We have not forgotten
‘ … at the present time blacks are really very much inside British society … no longer on the periphery’ – John La Rose, 2003.
The most significant date in the history of the black experience in Britain during the second half of the twentieth century is the year 1981. It began inauspiciously in the early hours of 18 January with a racist arson attack on a sixteenth birthday part in south-east London, which resulted in the deaths of thirteen young black people and twenty-six revellers suffering serious injuries. The response of the police, aided and abetted by sections of the media, with the implicit approval of the government, was to use their power to deny justice to the survivors of the fire, the bereaved and the dead. The shock, sorrow and outrage felt by black people throughout the country found expression in concrete political action. On 2nd March, some six weeks after the fire, the New Cross Massacre Action Committee, chaired by the late John La Rose, mobilised 20,000 people for a march through the streets of London. That Black People’s Day of Action was an unprecedented demonstration of black political power. It was a wake up call for the authorities, a watershed moment that signalled a paradigm shift in race relations in the UK. Moreover, with the Day of Action came a leap in Black British consciousness of the power to bring about change.

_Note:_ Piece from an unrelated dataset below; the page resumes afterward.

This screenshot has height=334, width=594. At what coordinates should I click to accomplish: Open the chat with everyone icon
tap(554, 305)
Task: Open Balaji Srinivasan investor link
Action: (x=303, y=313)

Then in April came the uprisings which began with the Brixton riots and spread to inner cities throughout the country. After three decades of racial oppression and marginalisation, second and third generation young blacks made it abundantly clear that things would have to change. We would not longer tolerate being treated as third class citizens — if citizens at all; we were no longer prepared to remain on the periphery of British society, and were willing to fight fire with fire.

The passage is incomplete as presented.